One major lingering question: What side of the business might Kraft Heinz’s North American CMO Todd Kaplan end up on? Kaplan has been at the company for just under a year after joining the company in August 2024 from PepsiCo, but his work for Heinz has already garnered headlines, including through a partnership with hip-hop producer and DJ Mustard, who was aptly named chief mustard officer for the company in February; the brand also released its first new flavored mustard in a nearly a decade.

Behind the scenes, the tactical realities of a breakup will likely stretch beyond personnel and master brand narrative decisions into the nitty-gritty of sorting out ad budgets, rejiggering marketing teams and ad agency relationships, and revisiting ad accounts across various platforms.
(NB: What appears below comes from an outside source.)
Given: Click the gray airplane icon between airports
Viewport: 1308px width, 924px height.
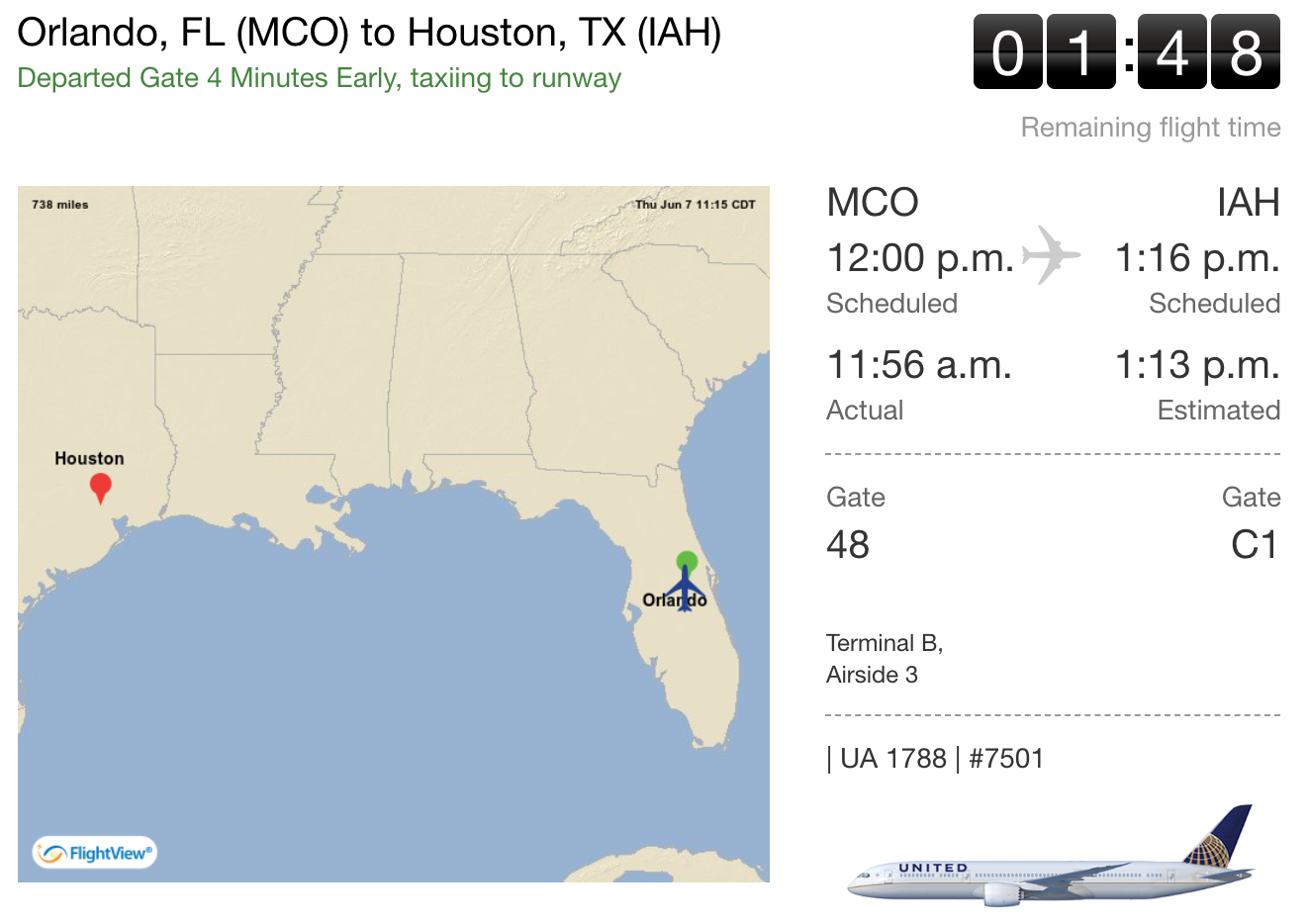Looking at the screenshot, I should click(x=1051, y=255).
“I’d say minimum three years to get this untangled,” Piliero said. “When you’re dealing with hundreds of brands, you’re dealing with potentially thousands of total ad accounts between anything that they run on, which means you’re dealing with hundreds of thousands of ads, ad units, ad sets, campaigns, handles, et cetera. The access alone on this is a full-time job for multiple people—access to decipher what’s going where, how it’s going, [with] who, and where. It’s very challenging.”

E is for efficiencies

Mergers like Kraft Heinz are typically only done with the expectation that combining the two companies will boost profit and shareholder value, but that hasn’t been the case for Kraft Heinz. In the years since the deal, the company has lost $57 billion in market value, per the WSJ, and the stock price has taken a serious tumble, down 60% in 10 years, even though its operating profit grew.

“The whole business case was driven by the financial team, not by the marketing, advertising, or brand folks,” Allen Adamson, co-founder of brand consultancy Metaforce, said. “In that scenario, the game was, mush it together, and say ‘toss.’ Remove the duplicate marketing people, remove the duplicate ad people, remove them. It was all about efficiency and getting scale and getting cost down.”

In the event of a breakup, it’s likely any of the efficiencies that motivated the merger will be lost—including, perhaps, its marketing muscle.

“Where they lose the power of scale is in combined advertising spend,” Eunice Shin, founder and CEO of brand consultancy The Elume Group, said.

Adamson noted that it’s possible that when executives sorted out agency relationships and how to spend their ad dollars 10 years ago, they were likely doing so through the lens of who could give them the best price for their brands bundled together over the best creative idea.

If a breakup happens, the challenge for Kraft grocery brands will be that “there is no efficiency play,” Adamson said. “You’re gonna have to spend money to turn this brand and business around.”